# [ACTIVITY]
Lines before the one containing "How do I perform: Click Orders" are excluded; print that line and every line after it through the end of the material below, exactly.

· · · ·

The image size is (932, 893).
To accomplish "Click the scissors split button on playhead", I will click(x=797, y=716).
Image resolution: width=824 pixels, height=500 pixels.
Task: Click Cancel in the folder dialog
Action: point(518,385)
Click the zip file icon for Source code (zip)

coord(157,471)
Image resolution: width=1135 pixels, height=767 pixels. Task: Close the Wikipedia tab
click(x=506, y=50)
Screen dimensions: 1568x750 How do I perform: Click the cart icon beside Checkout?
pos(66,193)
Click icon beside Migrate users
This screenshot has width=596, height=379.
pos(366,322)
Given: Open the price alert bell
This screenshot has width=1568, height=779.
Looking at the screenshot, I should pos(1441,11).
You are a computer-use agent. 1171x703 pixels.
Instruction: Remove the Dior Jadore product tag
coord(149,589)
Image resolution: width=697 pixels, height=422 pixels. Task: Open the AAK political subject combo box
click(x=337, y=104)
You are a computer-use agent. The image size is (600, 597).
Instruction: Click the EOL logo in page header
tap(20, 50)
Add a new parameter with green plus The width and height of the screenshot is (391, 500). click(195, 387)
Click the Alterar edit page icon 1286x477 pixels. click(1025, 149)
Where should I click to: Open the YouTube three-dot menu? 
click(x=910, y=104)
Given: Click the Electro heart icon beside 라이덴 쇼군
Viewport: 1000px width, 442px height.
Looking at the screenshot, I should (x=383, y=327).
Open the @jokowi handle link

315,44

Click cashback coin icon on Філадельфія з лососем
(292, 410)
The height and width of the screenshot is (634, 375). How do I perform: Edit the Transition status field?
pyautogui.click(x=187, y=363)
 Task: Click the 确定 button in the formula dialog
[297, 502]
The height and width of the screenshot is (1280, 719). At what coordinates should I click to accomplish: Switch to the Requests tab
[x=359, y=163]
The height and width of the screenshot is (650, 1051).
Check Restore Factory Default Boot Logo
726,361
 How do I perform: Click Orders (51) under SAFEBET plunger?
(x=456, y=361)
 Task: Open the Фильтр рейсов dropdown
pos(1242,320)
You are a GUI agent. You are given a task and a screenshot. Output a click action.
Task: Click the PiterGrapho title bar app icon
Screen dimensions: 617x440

· · · ·

# [OUTPUT BELOW]
 How do I perform: Click Orders (51) under SAFEBET plunger?
(x=456, y=361)
 Task: Open the Фильтр рейсов dropdown
pos(1242,320)
You are a GUI agent. You are given a task and a screenshot. Output a click action.
Task: Click the PiterGrapho title bar app icon
Screen dimensions: 617x440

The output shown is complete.